RAY HENRY, Associated Press
ATLANTA (AP) – Amber Vinson, the nurse who fueled Ebola fears by flying to Cleveland after being infected by her dying patient in Dallas, is now virus-free, and before getting out of the hospital on Tuesday was celebrated by her caregivers as courageous and passionate.
Dr. Bruce Ribner, an infectious disease expert who oversaw Vinson’s recovery at Emory University Hospital in Atlanta, said at a midday news conference announcing Vinson’s release that fellow medical workers “deeply admire Ms.
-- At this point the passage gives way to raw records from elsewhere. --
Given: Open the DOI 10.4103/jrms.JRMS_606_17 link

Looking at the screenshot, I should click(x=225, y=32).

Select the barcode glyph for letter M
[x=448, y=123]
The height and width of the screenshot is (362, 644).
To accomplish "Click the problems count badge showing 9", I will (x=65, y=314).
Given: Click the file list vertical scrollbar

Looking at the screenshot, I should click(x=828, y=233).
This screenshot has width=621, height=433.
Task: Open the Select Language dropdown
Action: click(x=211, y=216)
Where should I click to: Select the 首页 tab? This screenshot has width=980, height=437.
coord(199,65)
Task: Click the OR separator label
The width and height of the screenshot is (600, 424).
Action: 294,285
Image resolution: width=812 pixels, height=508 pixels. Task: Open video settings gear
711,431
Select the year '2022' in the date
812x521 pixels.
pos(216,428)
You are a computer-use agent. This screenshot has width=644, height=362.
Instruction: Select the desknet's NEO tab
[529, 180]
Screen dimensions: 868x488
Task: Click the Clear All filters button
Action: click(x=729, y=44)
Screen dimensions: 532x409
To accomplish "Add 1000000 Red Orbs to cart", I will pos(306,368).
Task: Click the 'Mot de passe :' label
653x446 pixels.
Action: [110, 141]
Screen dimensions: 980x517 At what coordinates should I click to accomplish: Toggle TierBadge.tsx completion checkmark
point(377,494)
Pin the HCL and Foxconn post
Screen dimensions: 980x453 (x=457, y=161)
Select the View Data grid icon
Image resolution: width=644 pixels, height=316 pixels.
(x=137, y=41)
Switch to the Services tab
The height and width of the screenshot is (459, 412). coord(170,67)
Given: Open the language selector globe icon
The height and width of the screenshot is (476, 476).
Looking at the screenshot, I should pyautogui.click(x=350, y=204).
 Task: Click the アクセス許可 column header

Vinson’s care and courage in caring for patients with serious communicable diseases.”
Vinson did not take any questions at the news conference. Instead, she read a statement thanking God, her relatives and her doctors, and asked “that we not lose focus on the thousands of families who labor under the burden of this disease in west Africa.”
Vinson, 29, was infected while caring for Thomas Eric Duncan, who died at Texas Health Presbyterian Hospital Dallas on Oct. 8. She inserted catheters, drew blood, and dealt with Duncan’s body fluids, all while wearing protective gear to prevent transmission.
Ribner said her doctors in Atlanta don’t have any knowledge of how she got infected in Dallas. Neither would he release any details about her treatment, or whether certain drugs are proving more effective.
“The honest answer is we’re not exactly sure,” he said.
But Emory University Hospital spokeswoman Holly Korschun later confirmed that Vinson received blood plasma from Ebola survivor Kent Brantley, and said Ebola survivor Nancy Writebol also donated her plasma, but it wasn’t ultimately needed.
Another nurse, Nina Pham, also was infected by Duncan, and was released Oct. 24 from the National Institutes of Health.